The shoulder is a vital part of the kinetic chain, according to Arner, because it controls the motion of the delivery throughout the arm, including the UCL. The goal, he said, is to have mechanics that encourage fluid motion of the shoulder.
“When you have a high rate of rotational velocity, all of a sudden all that force on the shoulder stops abruptly because it’s tight in the back,” Arner said. “A more fluid motion is able to engage all the muscles in the kinetic chain and slow down the shoulder velocity over a longer period of time rather than so abruptly.”
Good form, Lerner said, should be prioritized over everything else in youth ball.
“If something unorthodox works for a [Major League] pitcher, of course, don’t change it,” Lerner said. “But when it’s a Little League pitcher, we should try to change unnecessarily stressful pitching mechanics.”
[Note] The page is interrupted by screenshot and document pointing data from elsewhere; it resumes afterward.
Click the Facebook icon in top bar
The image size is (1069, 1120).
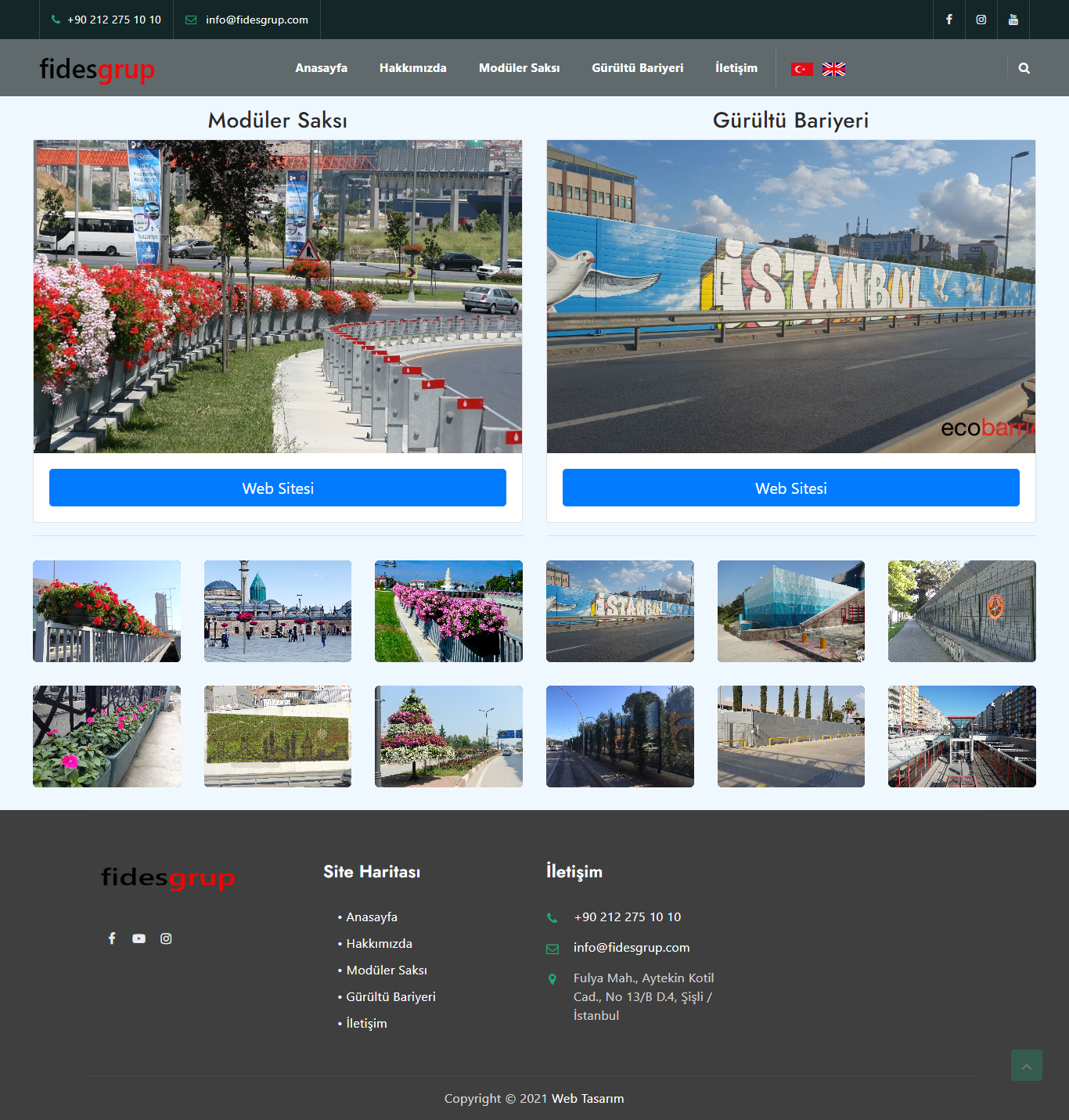tap(948, 20)
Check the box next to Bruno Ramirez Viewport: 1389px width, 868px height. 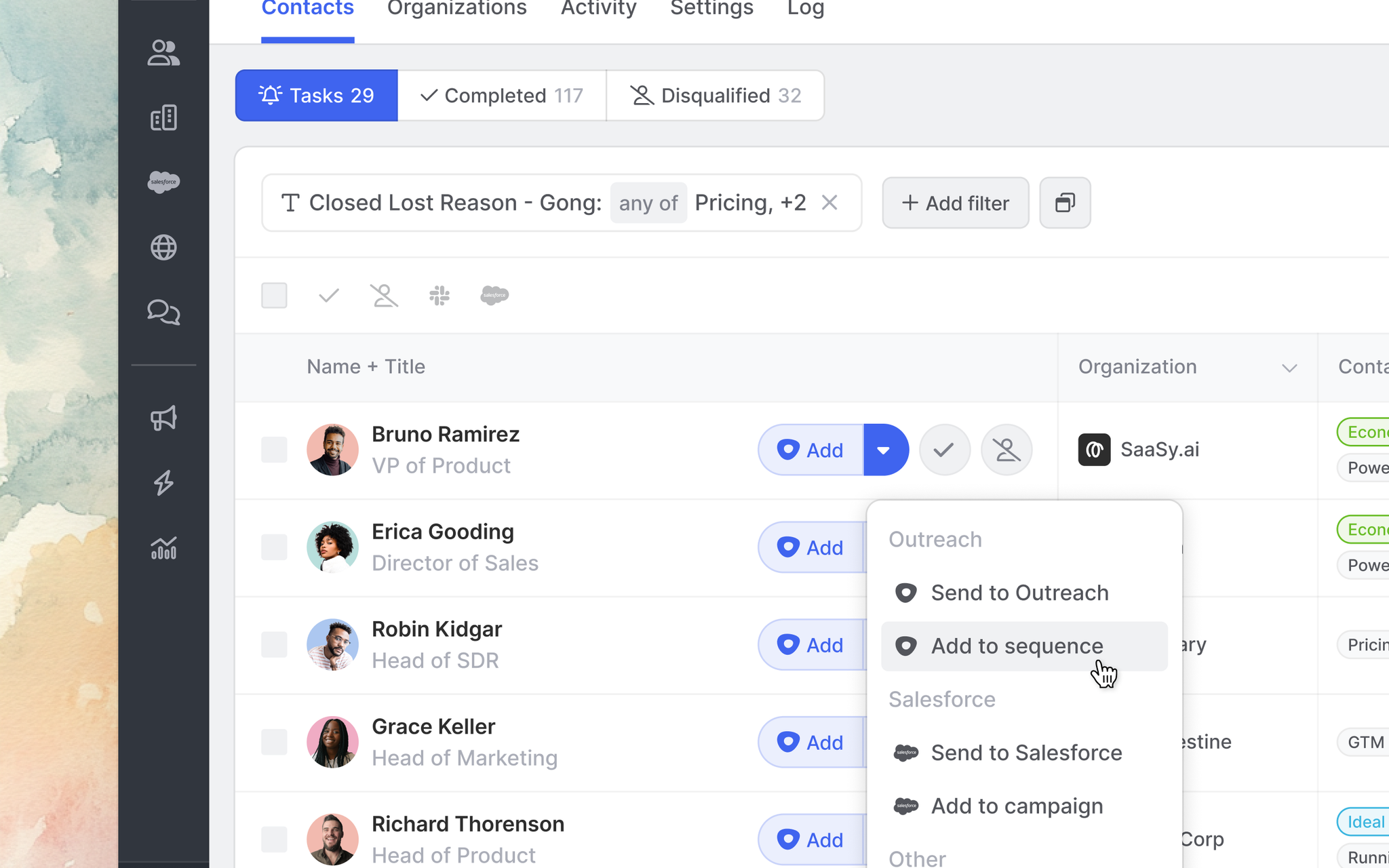274,450
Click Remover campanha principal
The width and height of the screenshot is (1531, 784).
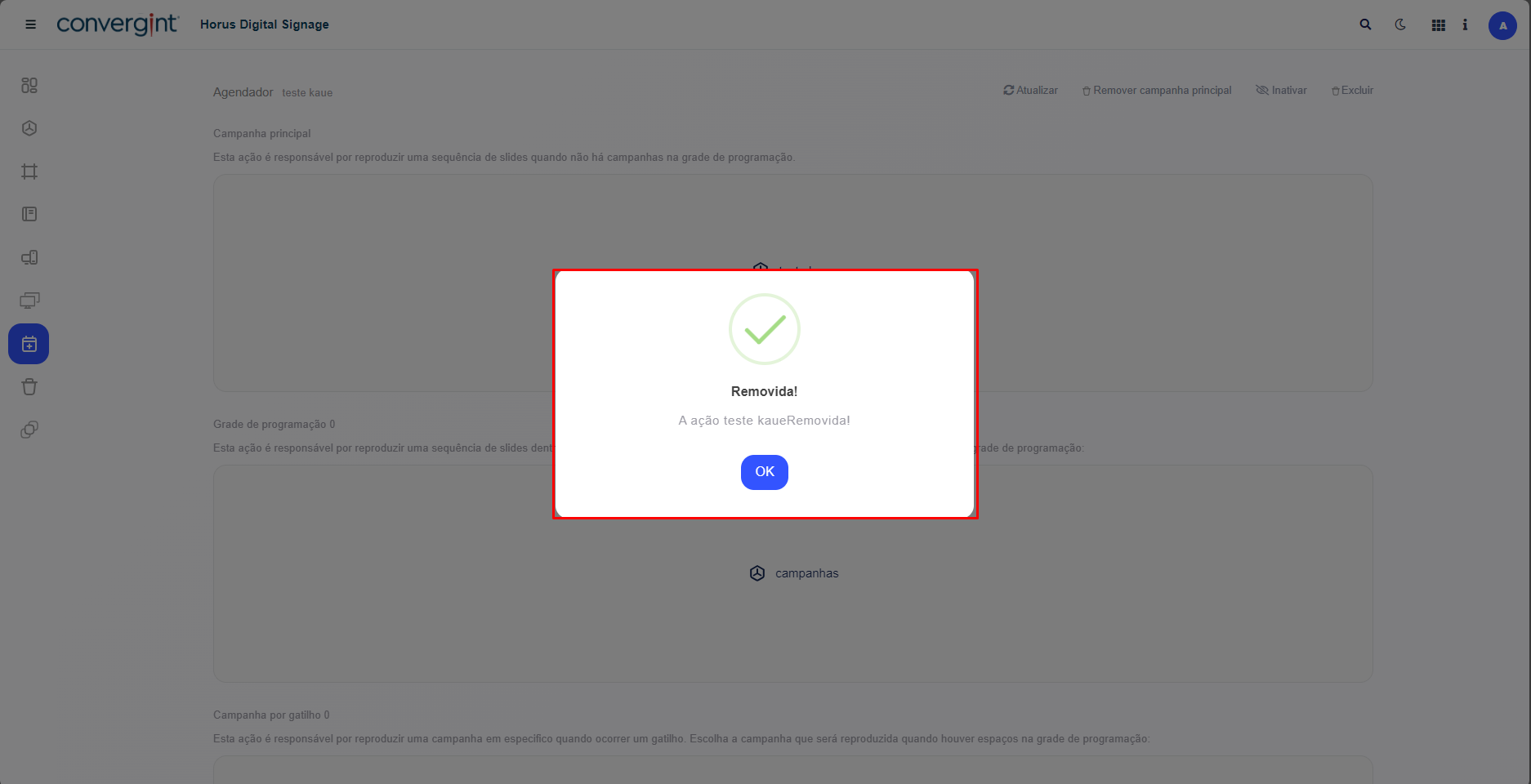pyautogui.click(x=1157, y=91)
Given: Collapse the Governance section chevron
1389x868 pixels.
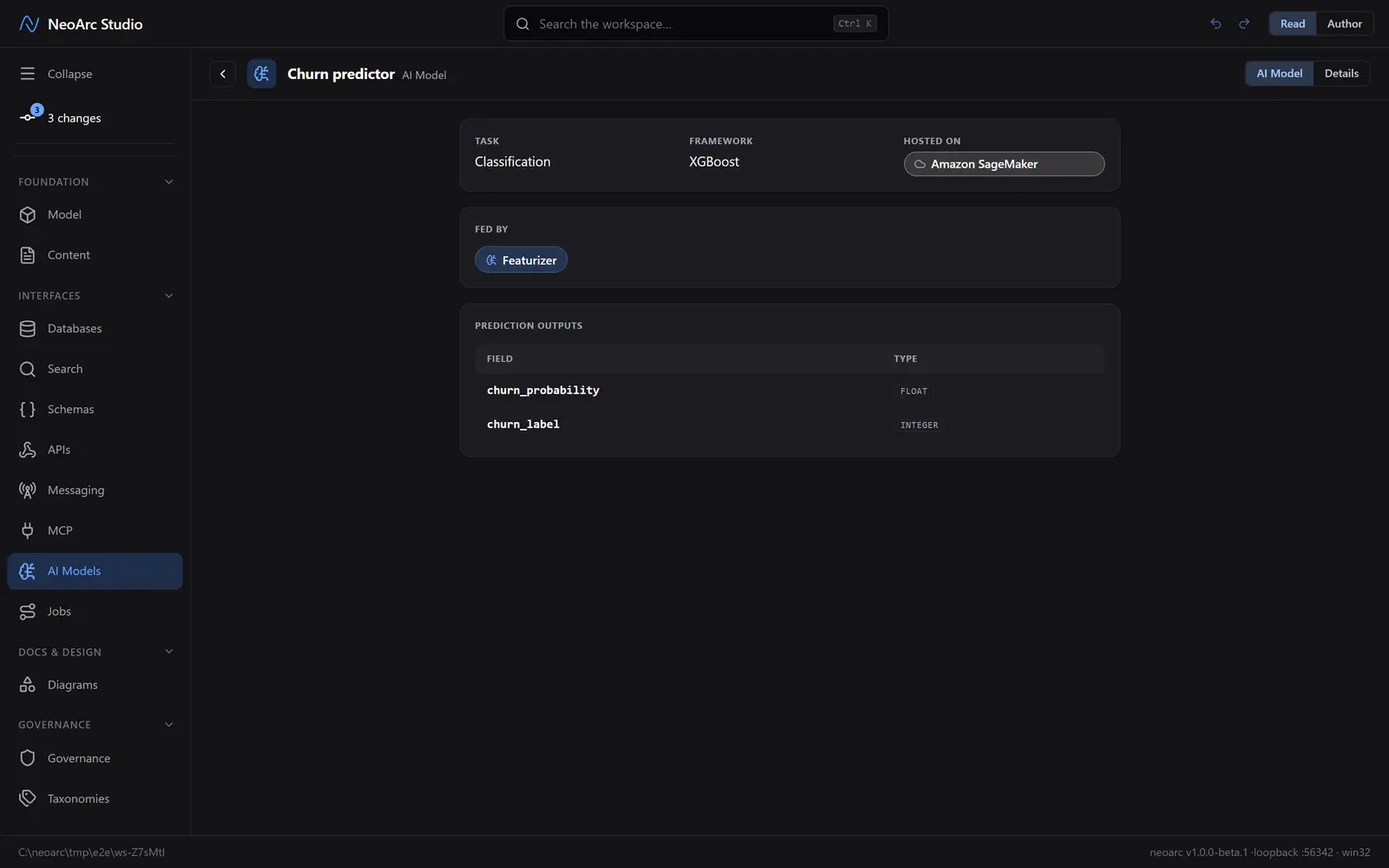Looking at the screenshot, I should tap(168, 725).
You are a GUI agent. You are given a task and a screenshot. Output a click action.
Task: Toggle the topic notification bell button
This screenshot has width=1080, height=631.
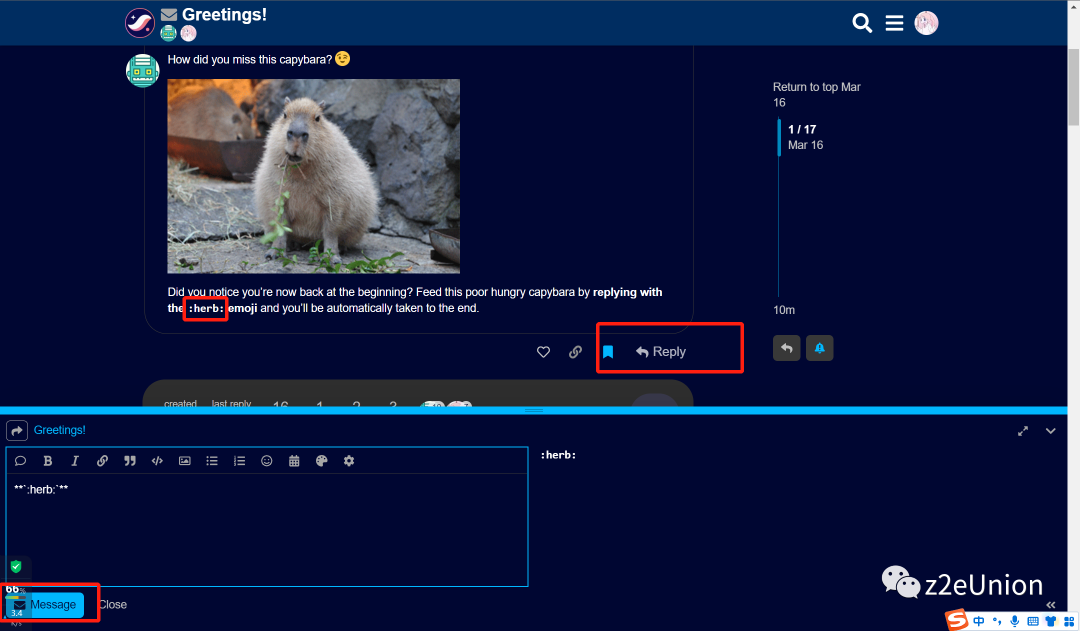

Even with perfect rest, training and mechanics, young pitchers are hard-pressed to withstand a baseball landscape that values velocity more than ever. This relentless chase won’t end anytime soon because throwing harder yields better results. Last season, batters slugged .530 on four-seam fastballs between 88 and 93 mph versus .370 on fastballs above 96 mph. That’s not to mention trendy pitches like the power changeup and sweeping slider, which puts even more strain on arms.
“I pushed myself to throw as fast as I could because I wanted to win,” Lerner said. “I wanted to throw fastballs past hitters, and especially because my fastball wasn’t super fast. I think it took a bit more effort. I loved pitching. I got a lot of satisfaction from it, and I would get amped up during games. It was against my nature to take five miles an hour off a fastball, especially in a big situation.”
One way pitchers can increase velocity is by throwing a weighted ball, but “the question is at what risk,” Arner said.
“There isn’t a lot of research behind it … but anecdotally, most of us [orthopedists] have seen more injuries with these,” Arner said. “It’s something that can be successful in increasing velocity but we want to do it in a monitored, limited way because they put so much force on the elbow and shoulder.”
Even with the risks that come with throwing unnaturally hard, you’d have a difficult time convincing a youth pitcher to take it down a gear.
“There wasn’t an explicit culture about throwing hard,” Lerner said. “But I knew that guys respected it, and of course, I wanted to look good. It was definitely something to strive for. As a pitcher, I wish I had stuck up for myself more and been more honest with coaches about how my arm felt. There is always the temptation to handle the pain and continue playing, but I wonder how things might have been different had I sought help sooner.”
Increasing velocity isn’t going away, and the solution to baseball’s pitching injury epidemic is still up in the air. Coaches and players can use a wide range of tools to analyze mechanics and perfect them from a young age, but this doesn’t fix the problem completely. Since the Statcast era began in 2014, Tommy John surgeries have only increased. The only true solution is to revert to a more holistic approach to scouting pitching talent.
Movement, ability to change speeds and location are all things scouts already look for in a pitcher. But to excel as a starter, a pitcher almost always has to have a high-heat four-seamer in their arsenal, at least as a complementary pitch to their breaking stuff. Of the top 10 starters by ERA in 2023, six of them had an average fastball velocity over 94 mph. Of the top 10 closers by saves, seven of them threw a fastball above 94 mph.
Pitchers won’t throw less hard as long as teams value velocity, and that will inevitably lead to injuries. Perhaps that’s the next inefficiency small teams will exploit. We’ve seen different fastball varieties like the cutter and sinker fall out of fashion over the past decade, but players like José Quintana and Corbin Burnes have thrived off those pitches.
If teams are more willing to gamble on a young pitcher who specializes in those or other lower-strain pitches, we could see fewer velocity-related injuries. For now, though, fans are waiting for the day their favorite pitcher hits the shelf.